Scalar Transformation
In order to reduce our overall latency and UltraRAM usage, we transform all of the input scalars to a signed-digit representation. We perform this entire transformation on the FPGA as a pipelined precomputation before sending the scalars to the controller.
The main transform currently implemented transforms the input scalar from unsigned digits in the range $[0,2^b-1]$ to signed digits in the range $[-2^{b-1}, 2^{b-1}-1]$.
It does this as follows - suppose we have a B-bit scalar $k$, split into $N$ windows of size $b_i$, where $∑↙{i=0}↖{N-1}{b_i} = B$. Then, letting $o_i = ∑↙{j=0}↖{i-1}{b_i}$ be the offsets of each digit, we can write
\[k = ∑↙{i=0}↖{N-1}{2^{o_i}d_i},\; d_i∈[0,2^{b_i}-1]\;∀i\]as a normal unsigned representation of $k$ (derived by just directly windowing the bits in its binary representation).

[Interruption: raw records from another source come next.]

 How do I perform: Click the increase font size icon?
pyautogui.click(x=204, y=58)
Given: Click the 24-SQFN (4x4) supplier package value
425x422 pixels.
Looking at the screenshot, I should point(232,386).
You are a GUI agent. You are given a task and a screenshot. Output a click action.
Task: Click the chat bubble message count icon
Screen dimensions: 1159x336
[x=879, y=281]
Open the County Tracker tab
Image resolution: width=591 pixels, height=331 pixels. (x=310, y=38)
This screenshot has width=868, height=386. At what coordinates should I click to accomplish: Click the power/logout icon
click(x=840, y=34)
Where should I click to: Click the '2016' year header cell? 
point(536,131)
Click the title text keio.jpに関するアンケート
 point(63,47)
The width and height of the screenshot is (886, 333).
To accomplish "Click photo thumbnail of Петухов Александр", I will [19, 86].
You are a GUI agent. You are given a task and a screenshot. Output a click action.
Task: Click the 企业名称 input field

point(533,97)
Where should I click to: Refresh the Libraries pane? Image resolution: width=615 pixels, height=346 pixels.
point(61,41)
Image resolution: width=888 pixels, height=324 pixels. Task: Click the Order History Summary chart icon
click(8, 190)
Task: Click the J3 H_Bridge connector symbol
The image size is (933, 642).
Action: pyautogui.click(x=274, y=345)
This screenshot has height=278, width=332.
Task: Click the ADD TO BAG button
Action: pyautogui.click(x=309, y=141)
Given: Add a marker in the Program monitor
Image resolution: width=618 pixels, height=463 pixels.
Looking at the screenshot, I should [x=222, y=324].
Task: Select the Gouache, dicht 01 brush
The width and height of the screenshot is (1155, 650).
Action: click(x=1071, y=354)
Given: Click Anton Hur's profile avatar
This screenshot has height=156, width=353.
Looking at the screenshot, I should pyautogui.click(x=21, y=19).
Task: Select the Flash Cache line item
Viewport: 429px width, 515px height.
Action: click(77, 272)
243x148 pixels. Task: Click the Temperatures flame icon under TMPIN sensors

Then, we perform the following iterative transform from $i = 0$ to $N-2$.
\[If d_i ≥ 2^{b_i-1}: (d_i, d_{i+1}) → (d_i - 2^{b_i}, d_{i+1} + 1)\]After performing this transform, digits $d_i∈[-2^{b_i-1}, 2^{b_i-1}-1]$ for $i\in[0,N-2]$.
The downstream point adder can exploit this new digit base because point negation is extremely cheap (on the Twisted Edwards affine space, it just corresponds to negating the x-coordinate). So, for all but the final window, we can halve the number of buckets and use point subtraction for all the negative buckets.
The module implements this transform as a fully unrolled (N-1)-stage pipeline, with optional skid buffers in order to cut combinational ready signal paths. It is designed in a modular way so that the overall scalar transformation can be extended to include many further transforms using other scalars (i.e. 2, 3, etc.), if point multiples were precomputed and loaded in the FPGA.